For an exact test, under the null hypothesis the distribution of p-values should be Uniform(0, 1).

  • Try simulating p-values when the samples come from a Exponential(1), and small sample size, \(n = 5\). Does the test look exact?

Power and sample size

Recall the the power of the Z-test depends on the sample size, \(n\), the difference between the hypothesized mean and the true mean (under the alternative), \(\mu_0 - \mu_A\), the population variance \(\sigma^2\), and the significance level, \(\alpha\).

The power for the t-test depends on the same quantities but in a slightly more complicated way, luckily there’s an R function that will calculate it for you: power.t.test().

For example, to find the power for a specific alternative, \(\mu = \mu_A\), for a two-sided t-test of \(H_0: \mu = \mu_0\), we could use:

power.t.test(n = 25, delta = 0.1, sd = sqrt(1.96), sig.level = 0.1, 
  type = "one.sample",
  alternative = "two.sided")

Where n is the sample size, delta = \(\mu_0 - \mu_A\), sd = \(\sqrt{\sigma^2}\) and sig.level = \(\alpha\). (The values here were chosen to mimic those in HW#2 3(c)).

You can pass in a vector of sample size to see how power depends on sample size:

n <- (2:70)^2
powers <- power.t.test(n = n, delta = 0.1, sd = sqrt(1.96), sig.level = 0.1, 
  type = "one.sample",
  alternative = "two.sided") 

ggplot(tidy(powers)) +
  geom_line(aes(x = n, y = power))

(The tidy() function comes from the broom package, and will convert a lot of statistical objects into a ‘tidy’ data frame.)

It increases to an asymptote of 1.

  • For \(n = 30\) explore how the power depends on delta.
  • For \(n = 30\) explore how the power depends on the population standard deviation.
  • For \(n = 30\) explore how the power depends on the significance level.

In power.t.test() if you specify the power argument as a desired power, and leave one of the other arguments unspecified, it will return the value required to achieve the desired power.
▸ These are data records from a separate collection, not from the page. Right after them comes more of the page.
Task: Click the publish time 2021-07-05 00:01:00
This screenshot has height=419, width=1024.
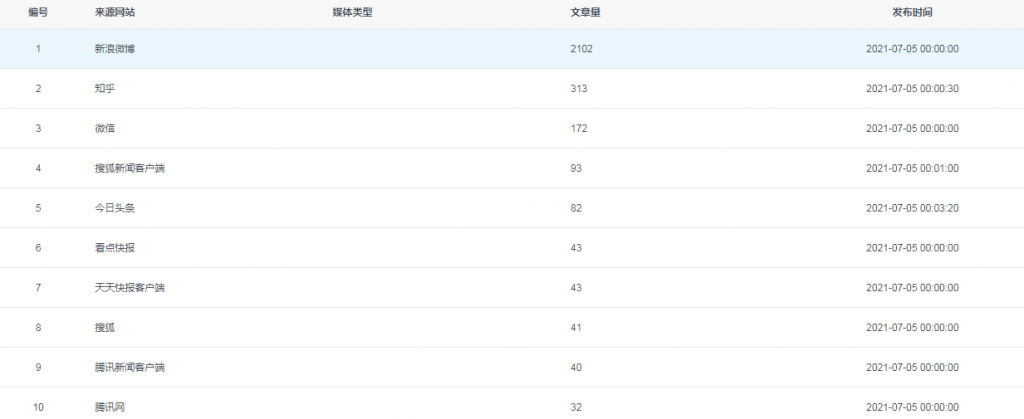Action: click(x=912, y=168)
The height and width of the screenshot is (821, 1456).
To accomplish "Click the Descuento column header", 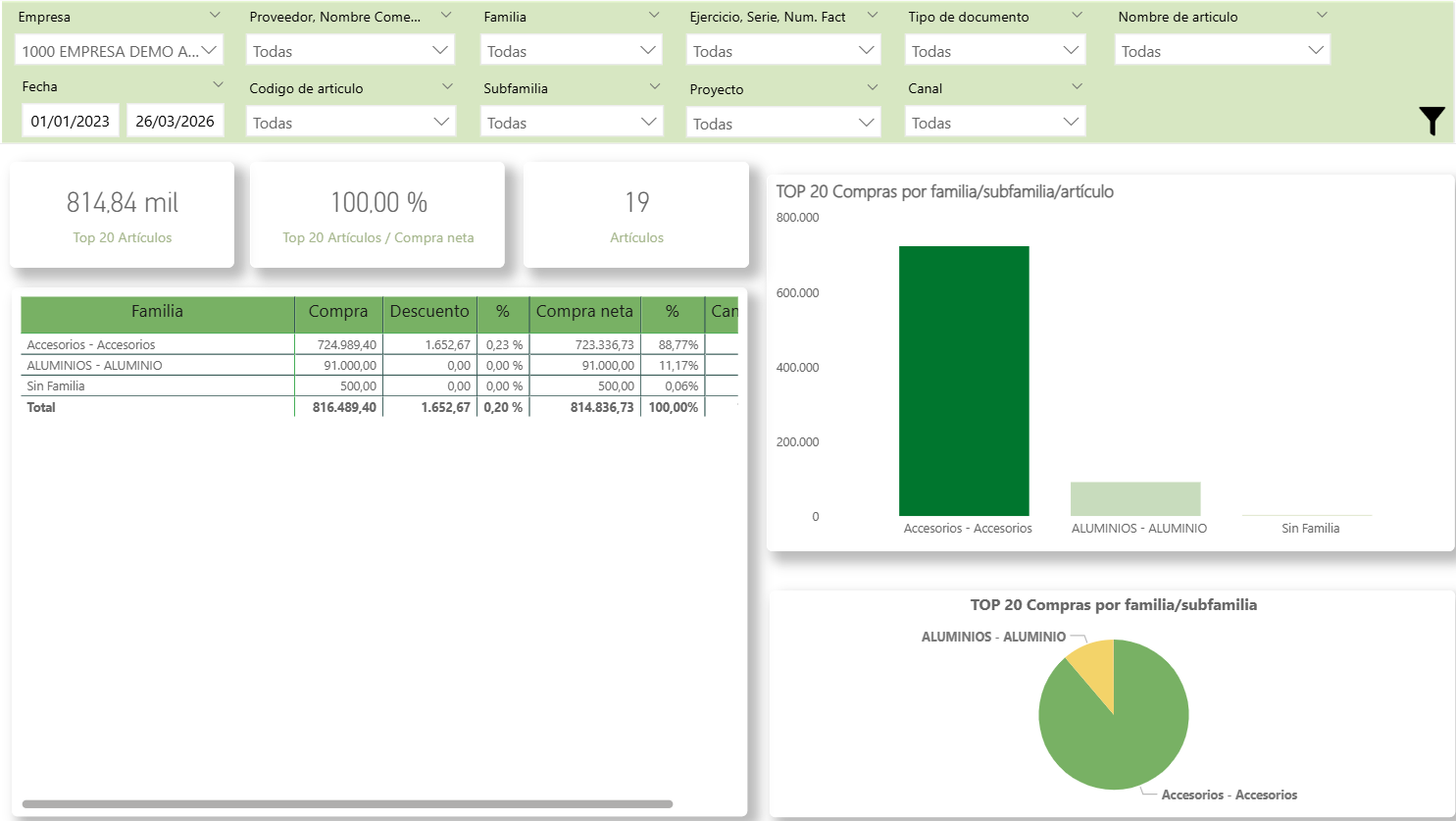I will coord(429,312).
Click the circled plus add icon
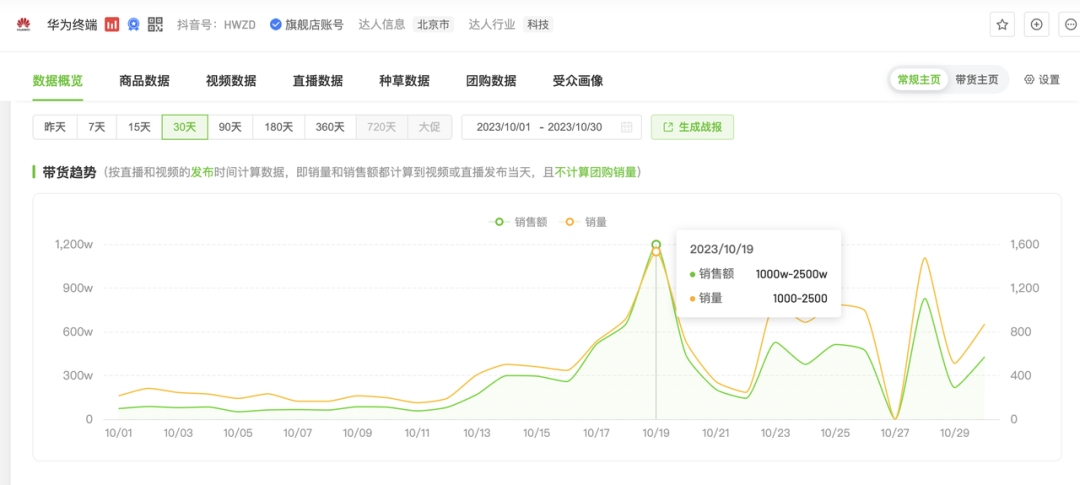Screen dimensions: 1080x485 (x=1037, y=24)
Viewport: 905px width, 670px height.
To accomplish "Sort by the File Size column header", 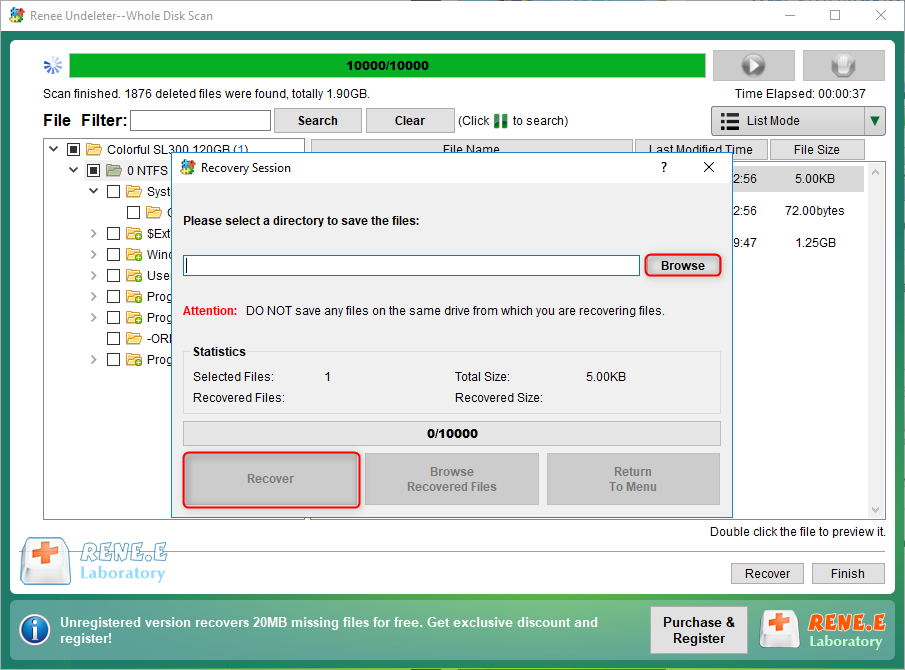I will [x=816, y=150].
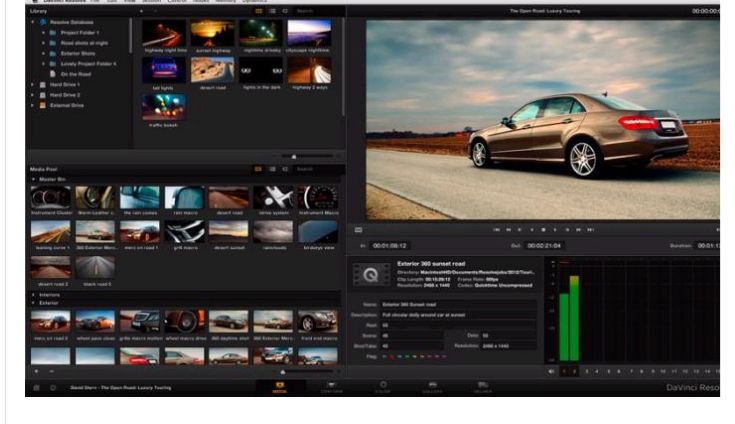Viewport: 735px width, 424px height.
Task: Click the home icon in bottom bar
Action: click(x=37, y=386)
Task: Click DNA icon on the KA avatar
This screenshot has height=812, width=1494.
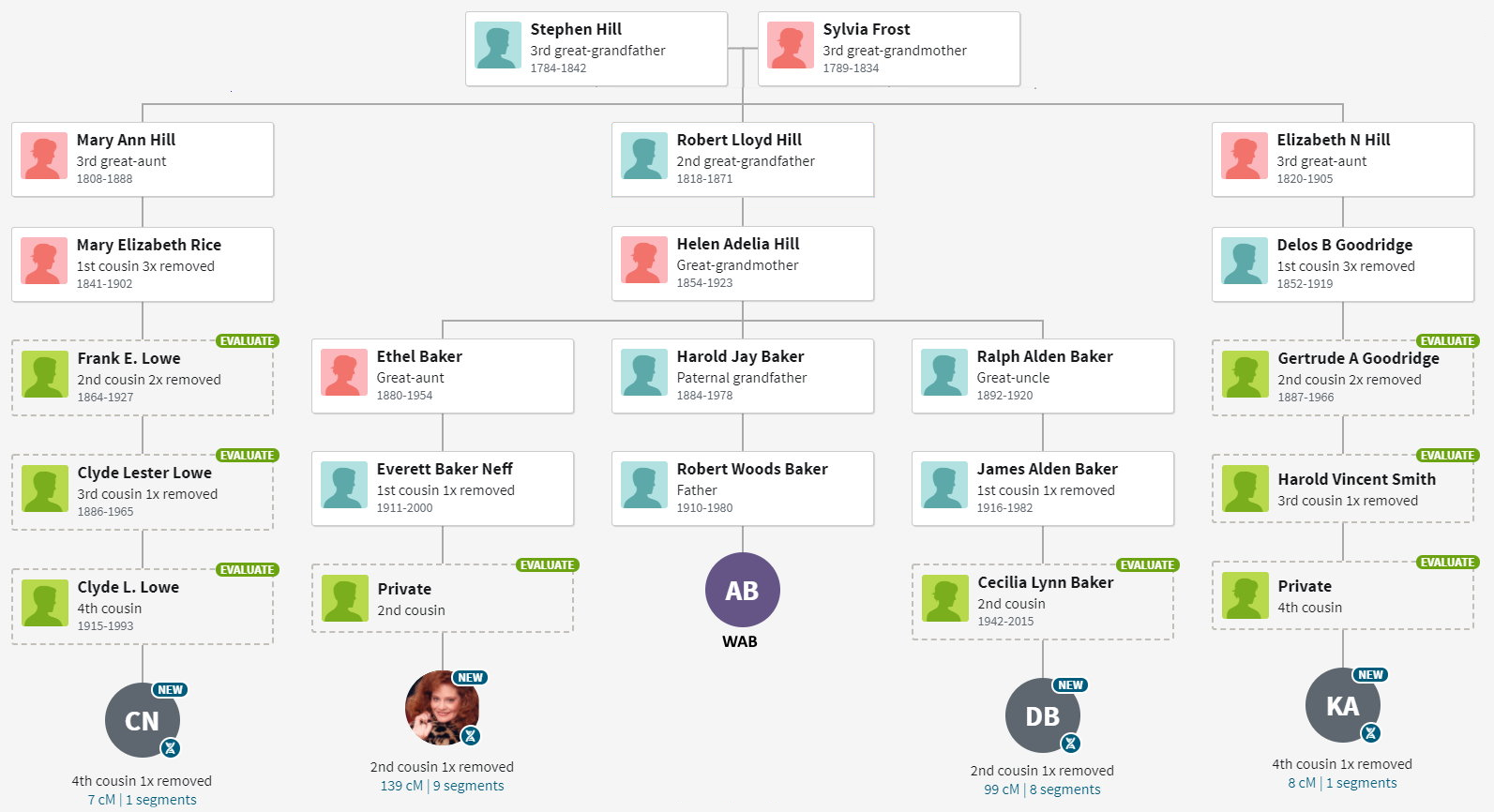Action: tap(1370, 732)
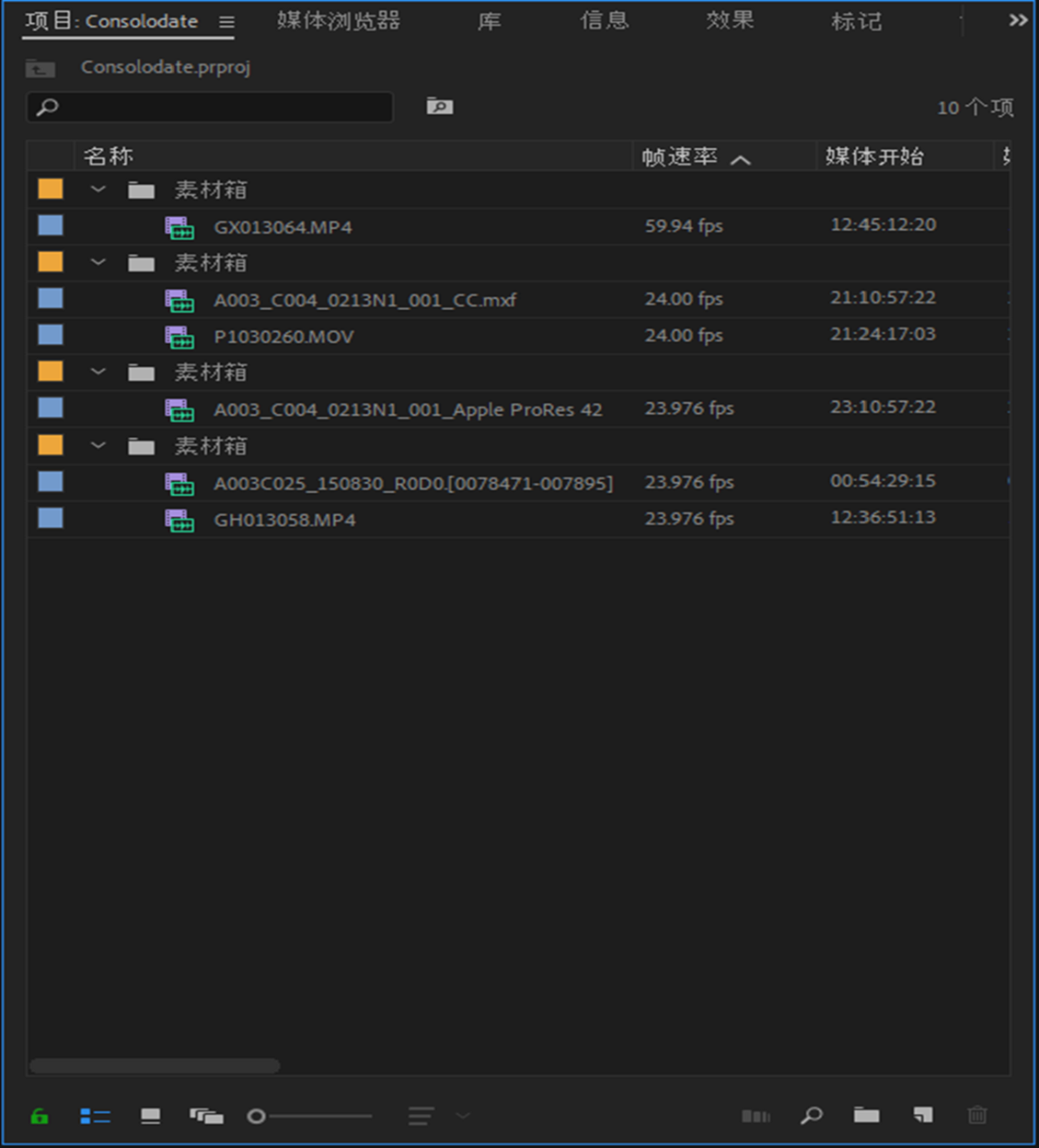The width and height of the screenshot is (1039, 1148).
Task: Switch to the 效果 tab
Action: click(730, 20)
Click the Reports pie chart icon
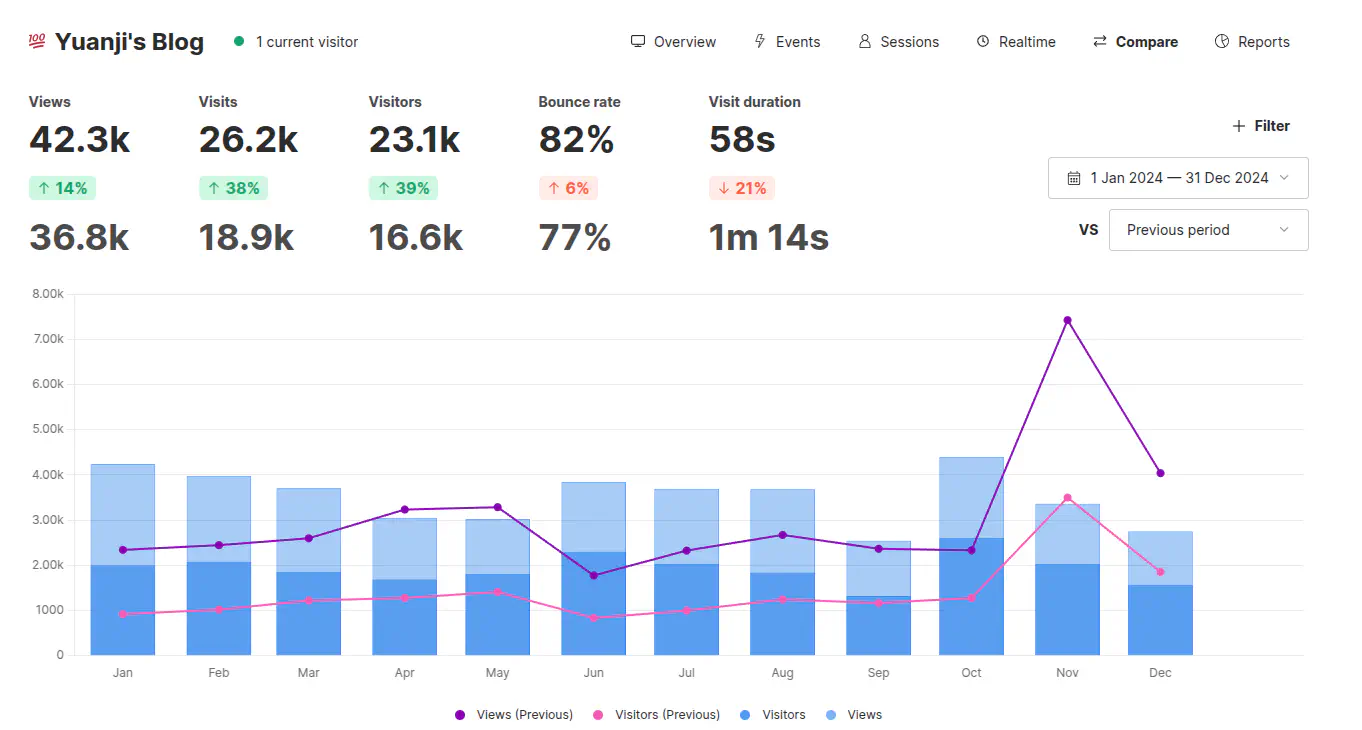Screen dimensions: 1362x730 [1222, 42]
For example, if we want to detect a difference of 0.1 with power 0.8, with the same population standard deviation and level of test:

power.t.test(power = 0.8, delta = 0.1, sd = sqrt(1.96), sig.level = 0.1, 
  type = "one.sample",
  alternative = "two.sided")

We’d need a sample size of about \(n = 1214\). Specifying the desired power for a specific minimum difference of interest, is the usual procedure for determining the sample size required for a study.

  • How big a sample is needed to detect a difference of 1 unit with power 0.8, if the population standard deviation is 15, and we are conducting a level \(\alpha = 0.05\) test?